La mission d’information rendra son rapport en septembre, après avoir consulté en visioconférence des plateformes, des associations, des chercheurs, et des start-ups dans le domaine de la formation au numérique.

« Il y a toute une catégorie de gens qui n’est pas assez armée ou sensibilisée à la nouvelle donne du numérique. L’État fait fi de cet état de fait, il impose la dématérialisation à tout le monde, alors que toute une partie de la population en est écartée », explique le sénateur. Jean-Marie Mizzon souhaite que l’administration conserve une possibilité de faire ses démarches sous forme traditionnelle, en utilisant le papier : « On ne peut pas imposer un accès uniquement numérique. Conserver le papier est important, pour quelques années encore, le temps que tout le monde ait pu se former ». Des solutions pour inciter les utilisateurs à se mettre au numérique existent : « Du côté de l’administration, je pense qu’il faudrait penser à une présentation des choses qui soit plus accueillante, plus facile à maîtriser que les pages parfois austères qu’elles proposent ».

« On ne peut pas imposer un accès uniquement numérique. Cette manière de voir à double entrée est importante dans un premier temps, pour quelques années encore, le temps que tout le monde ait pu se former. »

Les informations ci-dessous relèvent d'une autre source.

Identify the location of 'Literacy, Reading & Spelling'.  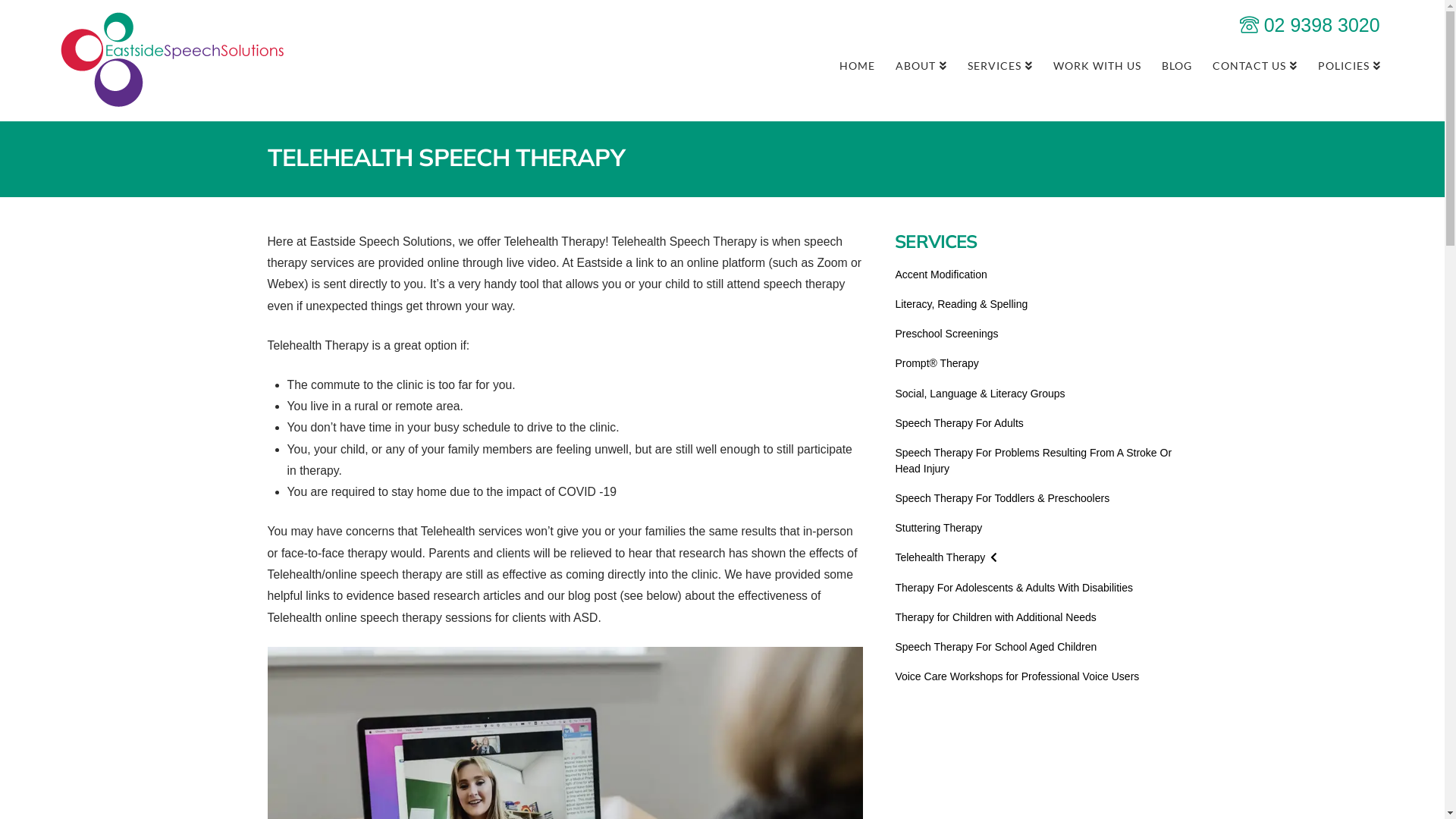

Une mission d’information « sur la lutte contre l’illectronisme et pour l’inclusion numérique » a été créée au Sénat le 13 mai (Source : Julie Bringer)

En attendant, les acteurs de terrain de la lutte contre l’illectronisme espèrent une prise de conscience de l’ampleur du problème : « Pour moi la situation sur l’illectronisme en France est catastrophique. Ce virus a permis de voir l’utilité cruciale de l’accès à Internet. C’est un besoin vital », explique Joe, médiateur numérique dans l’association Manor qui agit notamment à Montargis, dans le Loiret. 

Derrière un enjeu pratique se cache donc un enjeu social et politique. Le défi pour les années à venir sera d’empêcher l’exclusion des 17% des Français qui sont touchés par l’illectronisme.